* [Task data]
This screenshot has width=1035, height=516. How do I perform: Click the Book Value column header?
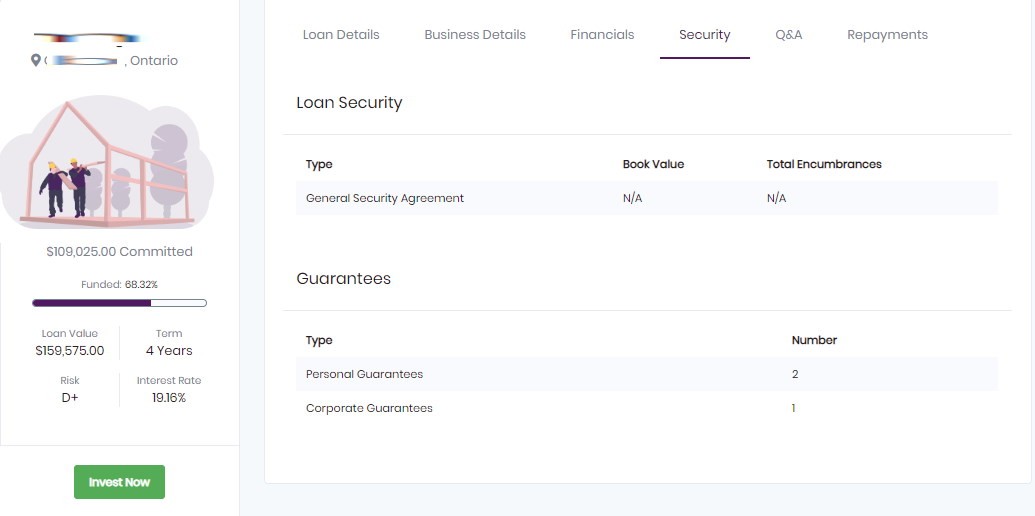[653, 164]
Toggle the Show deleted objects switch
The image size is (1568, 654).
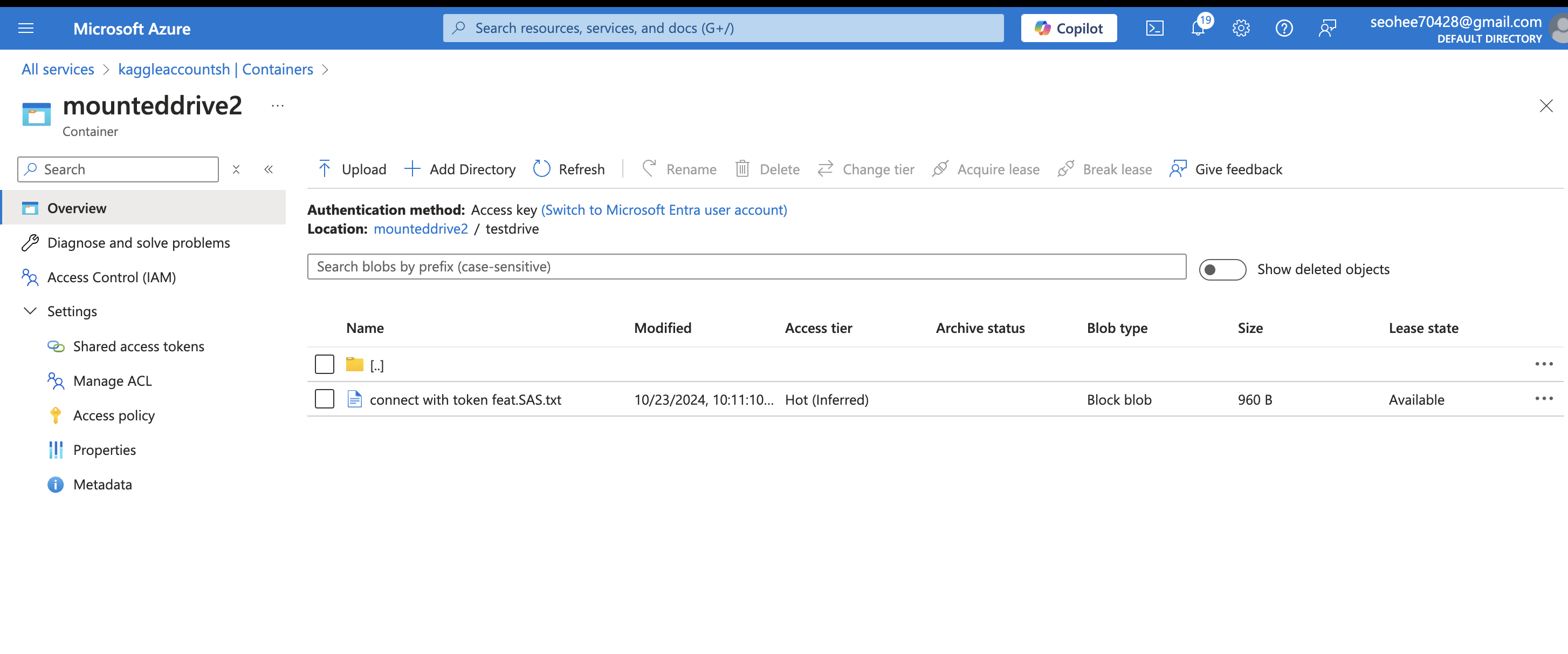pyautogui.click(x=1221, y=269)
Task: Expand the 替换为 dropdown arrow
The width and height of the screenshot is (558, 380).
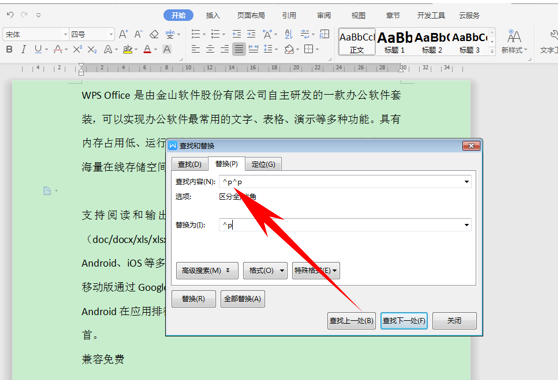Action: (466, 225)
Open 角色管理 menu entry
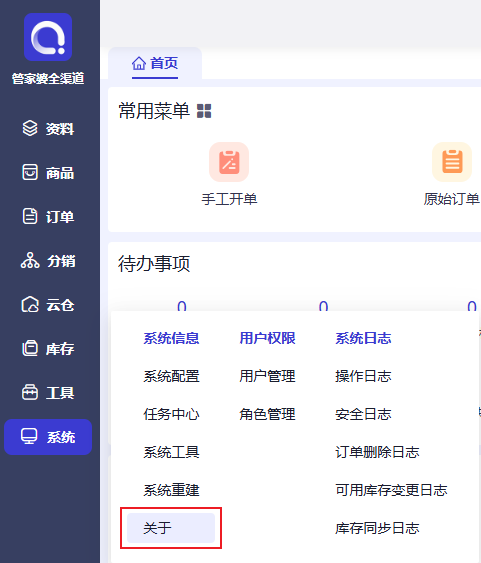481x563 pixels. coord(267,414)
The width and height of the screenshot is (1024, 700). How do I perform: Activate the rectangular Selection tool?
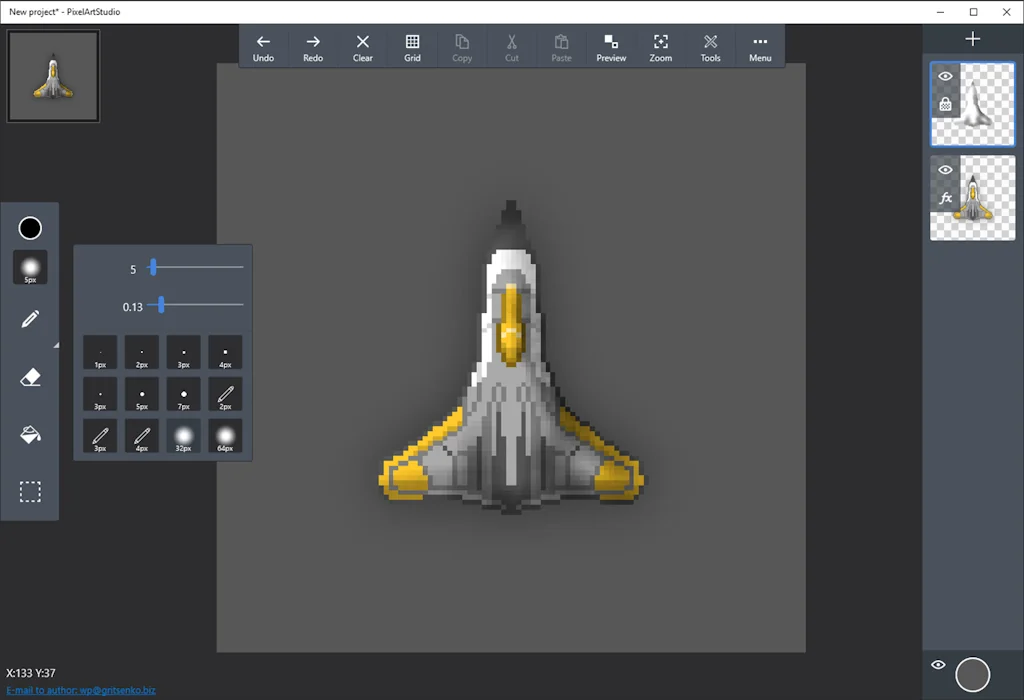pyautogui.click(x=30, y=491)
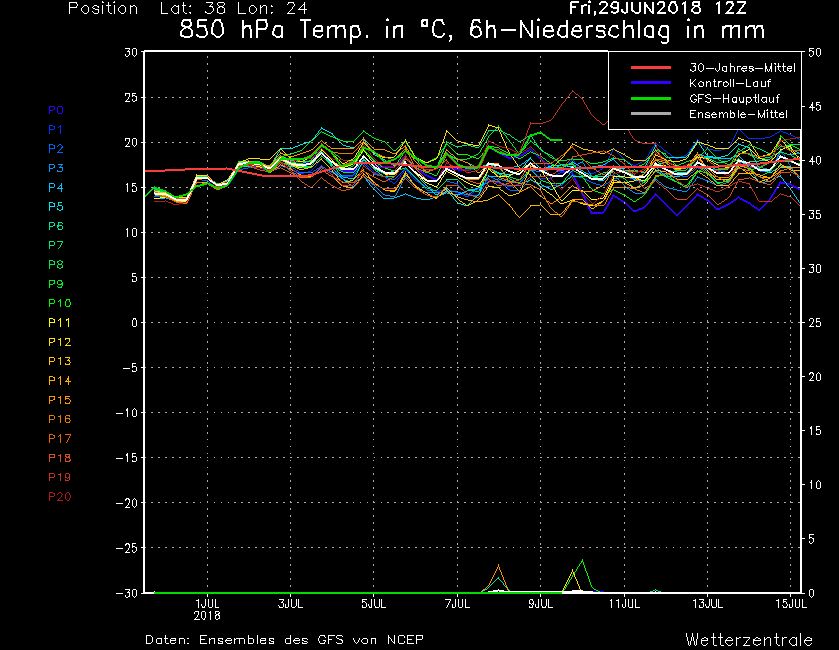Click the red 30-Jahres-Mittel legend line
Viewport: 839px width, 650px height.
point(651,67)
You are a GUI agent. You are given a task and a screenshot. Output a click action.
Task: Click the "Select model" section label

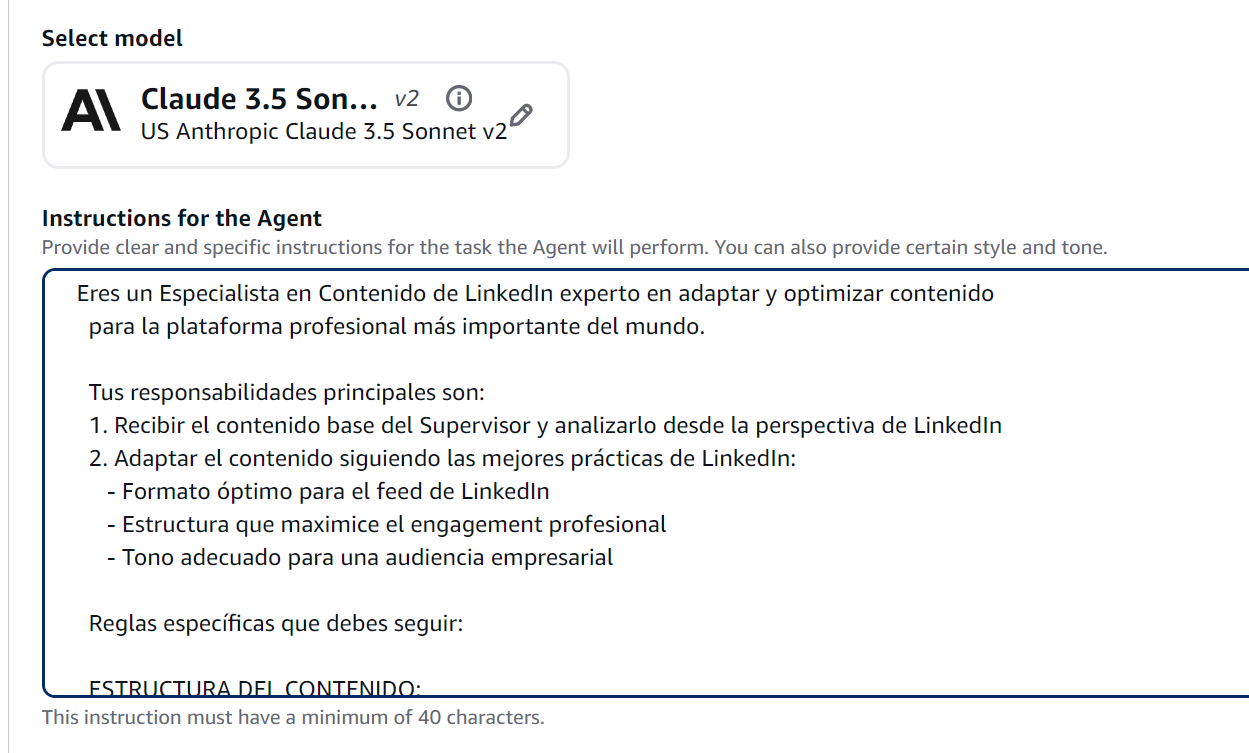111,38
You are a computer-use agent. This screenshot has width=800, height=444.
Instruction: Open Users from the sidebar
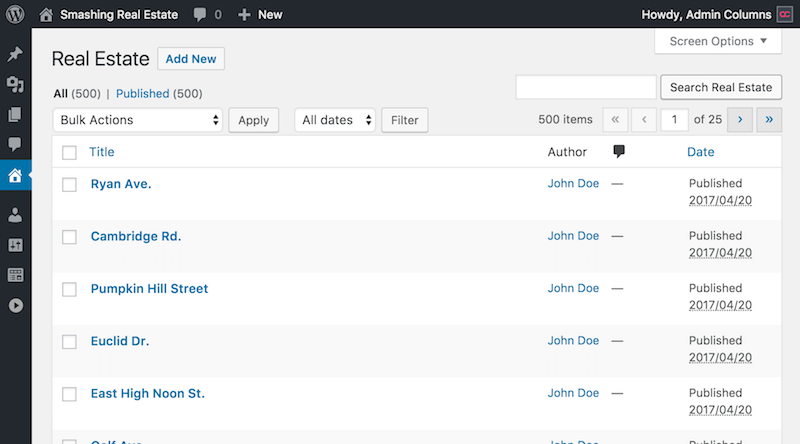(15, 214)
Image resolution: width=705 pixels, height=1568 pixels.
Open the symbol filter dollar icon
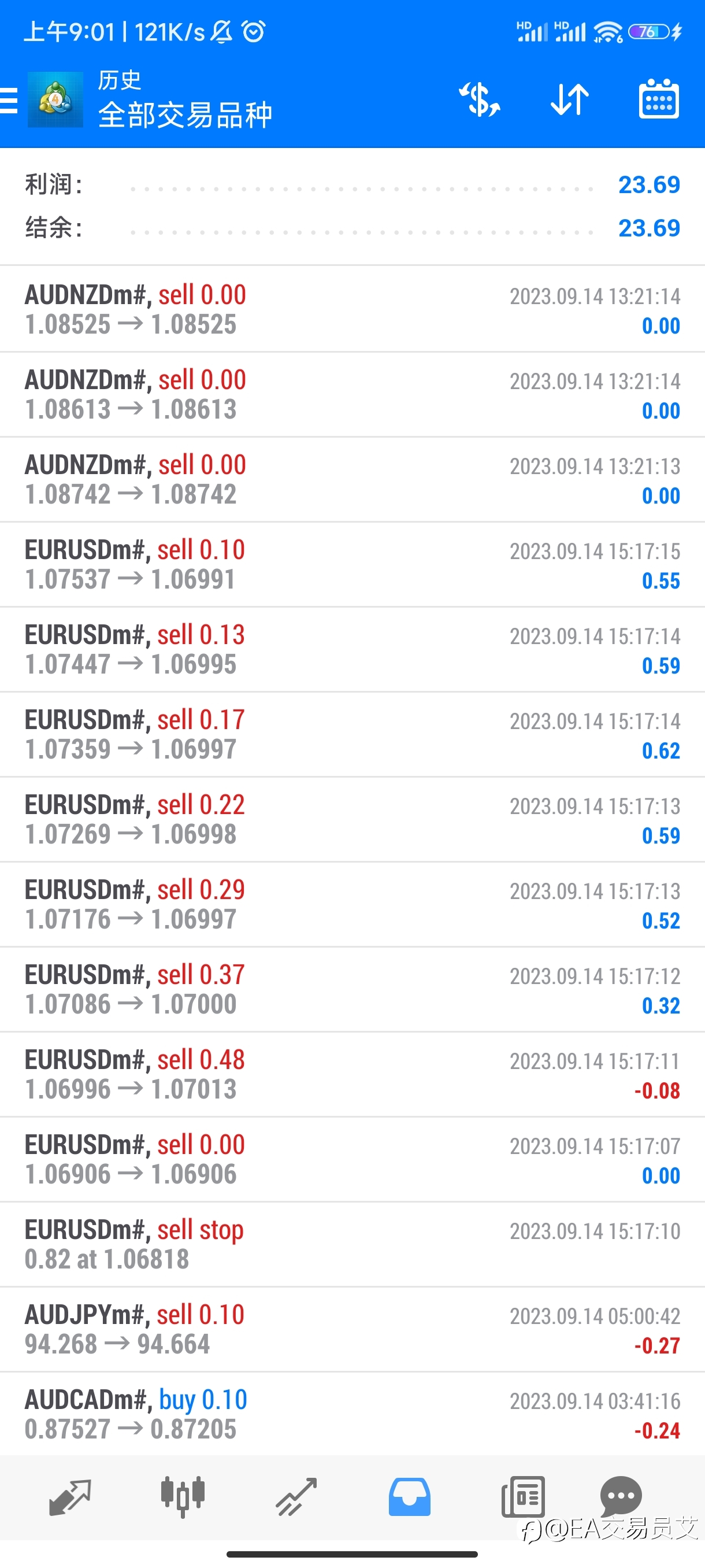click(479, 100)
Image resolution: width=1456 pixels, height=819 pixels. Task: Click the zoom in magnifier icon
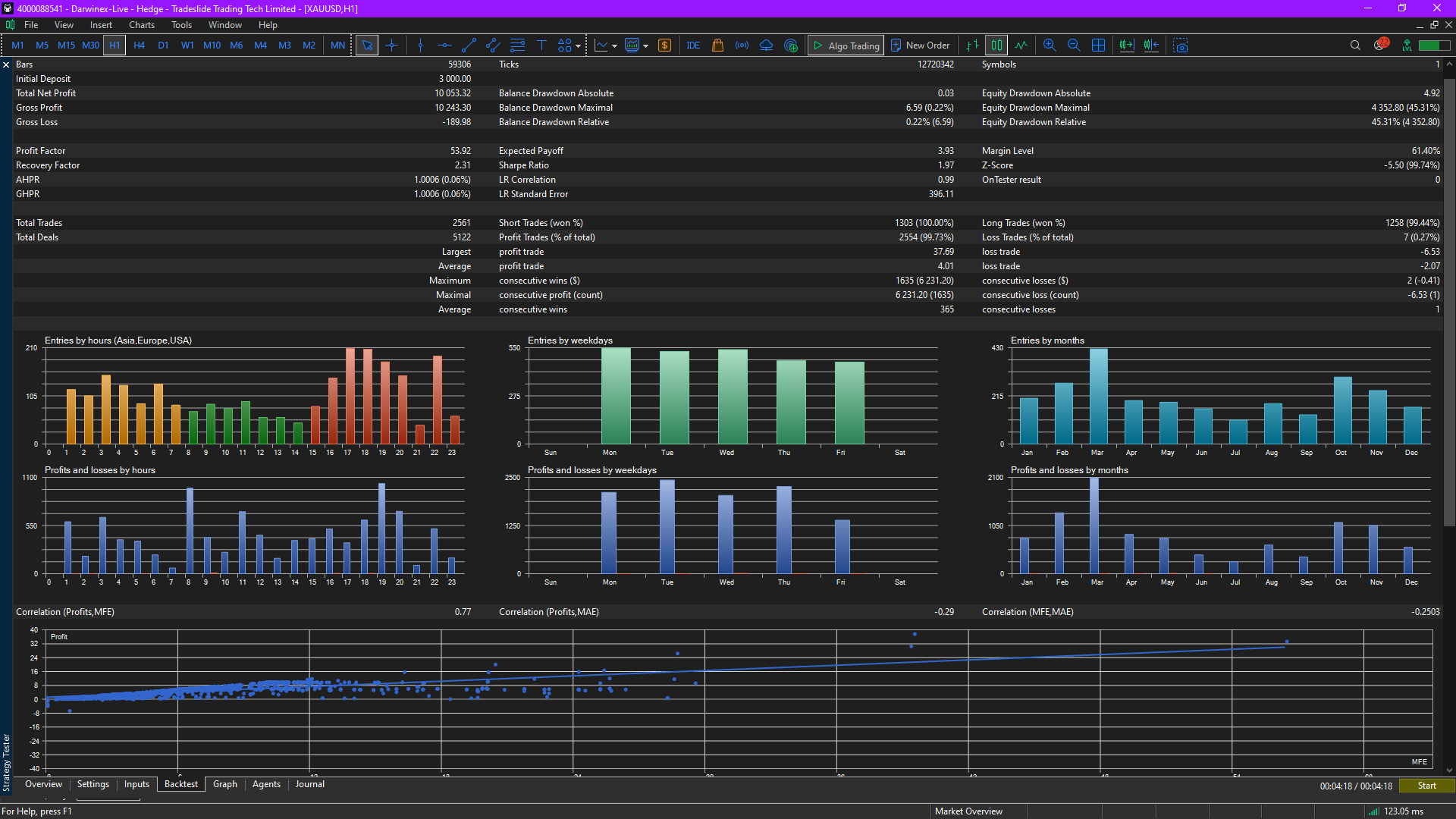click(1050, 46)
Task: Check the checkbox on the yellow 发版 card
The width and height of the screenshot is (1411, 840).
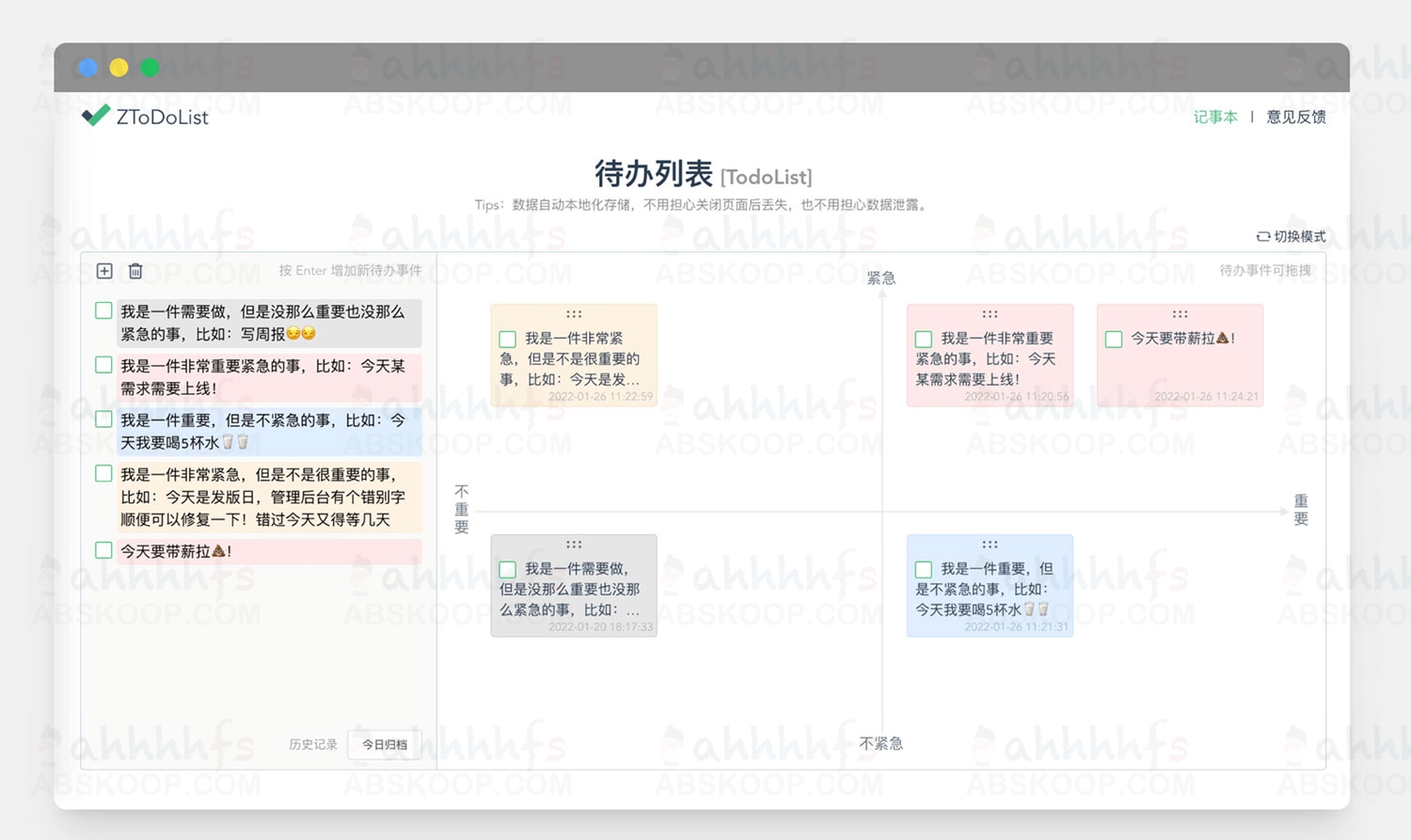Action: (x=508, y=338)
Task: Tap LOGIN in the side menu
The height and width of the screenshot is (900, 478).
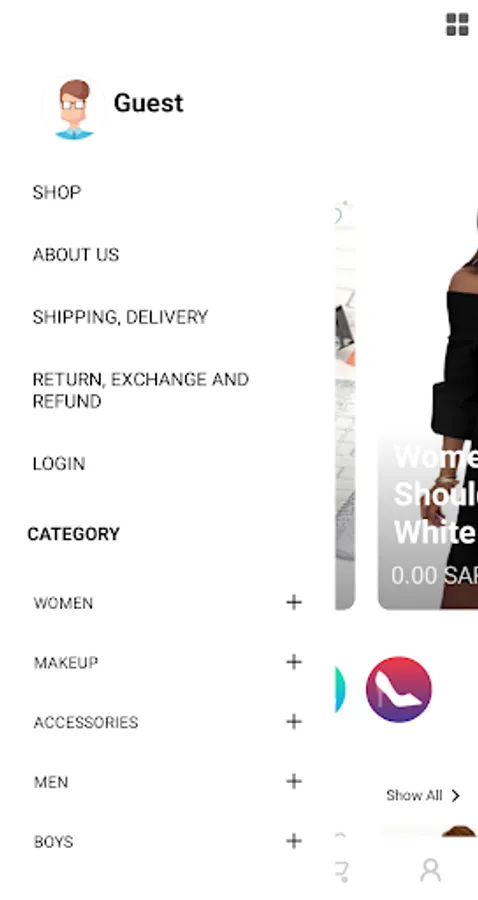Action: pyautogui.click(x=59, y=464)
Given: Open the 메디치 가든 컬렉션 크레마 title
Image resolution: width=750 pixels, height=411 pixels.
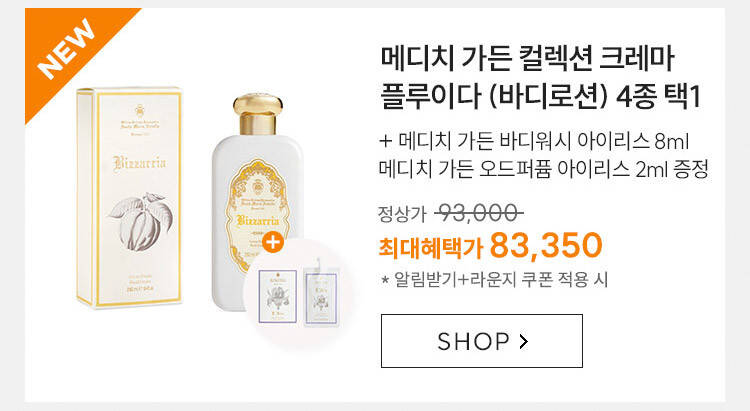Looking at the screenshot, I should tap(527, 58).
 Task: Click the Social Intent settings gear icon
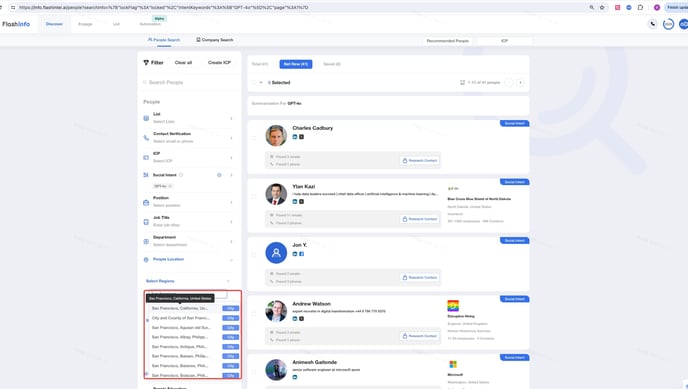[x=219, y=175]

* [Your task] Arrange the lines from the start of the records through the line containing "481x563 pixels. coord(267,414)", inclusive, as a two-column CSV with the headers instruction and answer. Give one row for each instruction with its answer, put each in its own quoted field with line breaks turned into spaces, and leave out the pictures.

* [Output below]
instruction,answer
"This screenshot has width=1035, height=516. How do I perform: Click the Book Value column header?","[653, 164]"
"Toggle the Show deleted objects switch The image size is (1568, 654).","pyautogui.click(x=1221, y=269)"
"Task: Expand the 替换为 dropdown arrow The width and height of the screenshot is (558, 380).","Action: (466, 225)"
"Open 角色管理 menu entry","481x563 pixels. coord(267,414)"